• _Texto de referência_
::::

Sempre
ouvi dizer que nada é o que aparenta ser. De fato, com o passar do tempo fui
notando que isso se aplicava a quase tudo. Às vezes “não” queria dizer “sim” e
vice-versa. Mundinho complicado, esse. A vida social é permeada por interesses
ocultos com o rabo de fora. Desde pequenos, aprendemos que não devemos mentir.
A mentira é feia e o mentiroso precisa ser castigado. Deus não gosta de
mentiras e coisas assim.

::::

• _Extrato de dados_
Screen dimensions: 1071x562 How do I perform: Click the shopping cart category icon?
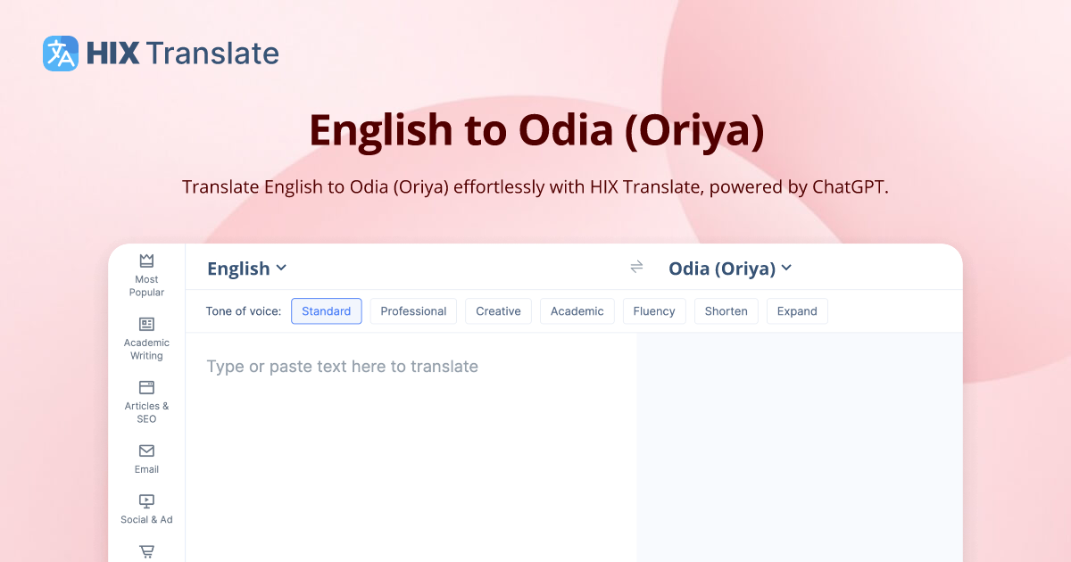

::::

• _Lista de tarefas_
A – No texto sobre a mentira, o que aprendemos desde pequenos?
B – Por favor, prossiga com o texto sobre a mentira a partir da última frase apresentada.
Este material tem outra origem.

• _Respostas_
A – Que não devemos mentir.

B –
No
entanto, muitas vezes as crianças são levadas ou obrigadas a mentir, senão
repreendidas por dizerem a verdade. Não se trata de algo pontual, que se refere
a algum tipo de família ou de classe social, absolutamente. É geral. Quanto
mais abrangente for o meio social, mais verdadeiro isso se torna. Quando no
governo, aí então…
Assim
sendo, parece que a mentira é uma necessidade absoluta. No meu ponto de vista,
creio que por trás de tudo existe algo que chamo de ideologia da crença ou a
crença na crença ou ainda o conjunto de idéias dogmáticas que se impuseram
historicamente por influência e necessidade da religião. Algo que defende a
tese de que o Homem precisa ser enganado para reagir positivamente, como se o
Homem devesse criado para ser feito de besta.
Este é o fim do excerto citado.